Quels sont les plus grands challenges de votre mission ?
Dans la conjoncture actuelle, les enjeux de ma mission sont de veiller au développement continu de la qualité de service rendu aux usagers.
Certes, l’heure est aux restrictions budgétaires, mais dans le secteur du handicap il reste encore possible d’innover et de trouver des marges d’optimisation. Il s’agit de fédérer un esprit d’équipe et de créer les bonnes conditions d’exercice des compétences en présence. L’implication personnelle de chacun des acteurs est impactée par l’objectif de développer un esprit collectif et de dégager la meilleure valeur ajoutée possible au sens de la valorisation et de la reconnaissance qui en résultent.
Un projet en particulier à nous présenter ?
Le dernier challenge qui m’a été confié par et aux côtés de l’association est une conduite de changement structurel et d’envergure . Je l’ai appréhendé comme un processus de résilience collective. Mobiliser la contribution d’une équipe ne se décrète pas. L’enjeu est la valorisation et la reconnaissance de la place de chacun, qui nécessitait d’être définie, comprise, incarnée et lisible par tous à l’interne comme à l’externe. De l’orchestration des compétences et de l’harmonisation des pratiques professionnalisées dépendait l’amélioration de la qualité du service rendu aux usagers, enfants comme adultes. Un enjeu essentiel a été d’aborder la mission de chacun sous l’angle du sens et de la responsabilisation de chacun, autour d’un objectif connu et vecteur d’implication. De l’efficience pourra encore être gagnée dès lors que chaque professionnel aura retrouvé une meilleure lisibilité des contours de sa mission et des résultats attendus.

########################################

### Questions sur l'extrait:
1 - Recopiez le passage de l'extrait choisi qui commence à « Quels sont les » et se termine à « nous présenter ? ».
2 - D'après l'extrait choisi, comment la personne interrogée a-t-elle appréhendé la conduite de changement structurel qui lui a été confiée ?

### Jeu de données:
########################################

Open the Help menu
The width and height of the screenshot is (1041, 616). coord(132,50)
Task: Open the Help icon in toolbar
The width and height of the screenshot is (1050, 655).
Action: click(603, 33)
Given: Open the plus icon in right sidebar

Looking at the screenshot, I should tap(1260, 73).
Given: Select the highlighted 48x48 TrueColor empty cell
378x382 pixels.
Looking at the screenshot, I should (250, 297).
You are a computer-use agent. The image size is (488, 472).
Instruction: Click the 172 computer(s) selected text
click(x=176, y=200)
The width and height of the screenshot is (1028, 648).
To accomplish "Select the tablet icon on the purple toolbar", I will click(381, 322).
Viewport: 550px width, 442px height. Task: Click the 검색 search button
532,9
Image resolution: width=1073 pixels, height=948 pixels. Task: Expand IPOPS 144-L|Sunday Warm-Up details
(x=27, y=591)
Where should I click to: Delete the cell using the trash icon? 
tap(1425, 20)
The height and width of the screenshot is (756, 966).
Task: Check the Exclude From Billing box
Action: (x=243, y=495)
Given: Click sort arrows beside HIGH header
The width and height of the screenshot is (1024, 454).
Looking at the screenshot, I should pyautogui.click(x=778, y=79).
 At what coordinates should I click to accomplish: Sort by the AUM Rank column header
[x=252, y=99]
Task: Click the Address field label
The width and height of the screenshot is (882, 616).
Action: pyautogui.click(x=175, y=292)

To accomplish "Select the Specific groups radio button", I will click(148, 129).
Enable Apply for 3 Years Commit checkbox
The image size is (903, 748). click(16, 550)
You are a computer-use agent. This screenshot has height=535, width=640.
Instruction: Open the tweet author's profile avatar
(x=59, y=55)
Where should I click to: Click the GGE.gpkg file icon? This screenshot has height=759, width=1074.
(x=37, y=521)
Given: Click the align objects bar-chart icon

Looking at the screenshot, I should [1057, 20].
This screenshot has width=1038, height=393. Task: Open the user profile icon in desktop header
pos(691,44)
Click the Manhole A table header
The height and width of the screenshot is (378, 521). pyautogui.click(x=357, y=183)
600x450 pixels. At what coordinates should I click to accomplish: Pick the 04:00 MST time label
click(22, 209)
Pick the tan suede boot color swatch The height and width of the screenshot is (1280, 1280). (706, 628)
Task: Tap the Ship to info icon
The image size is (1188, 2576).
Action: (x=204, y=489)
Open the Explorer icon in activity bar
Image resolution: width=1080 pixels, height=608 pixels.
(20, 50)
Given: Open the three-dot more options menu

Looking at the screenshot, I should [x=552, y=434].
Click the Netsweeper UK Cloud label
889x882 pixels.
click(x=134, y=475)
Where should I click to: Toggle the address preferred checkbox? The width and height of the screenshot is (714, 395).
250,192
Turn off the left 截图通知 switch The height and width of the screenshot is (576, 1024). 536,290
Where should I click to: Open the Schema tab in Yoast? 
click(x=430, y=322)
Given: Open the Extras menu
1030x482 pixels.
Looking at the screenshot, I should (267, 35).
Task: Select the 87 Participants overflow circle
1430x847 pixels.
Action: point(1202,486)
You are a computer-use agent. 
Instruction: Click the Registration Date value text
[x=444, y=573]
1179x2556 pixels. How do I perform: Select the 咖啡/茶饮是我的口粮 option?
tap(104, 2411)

########################################

### Ensemble des réponses:
1 -
Quels sont les plus grands challenges de votre mission ?
Dans la conjoncture actuelle, les enjeux de ma mission sont de veiller au développement continu de la qualité de service rendu aux usagers.
Certes, l’heure est aux restrictions budgétaires, mais dans le secteur du handicap il reste encore possible d’innover et de trouver des marges d’optimisation. Il s’agit de fédérer un esprit d’équipe et de créer les bonnes conditions d’exercice des compétences en présence. L’implication personnelle de chacun des acteurs est impactée par l’objectif de développer un esprit collectif et de dégager la meilleure valeur ajoutée possible au sens de la valorisation et de la reconnaissance qui en résultent.
Un projet en particulier à nous présenter ?

2 - Comme un processus de résilience collective.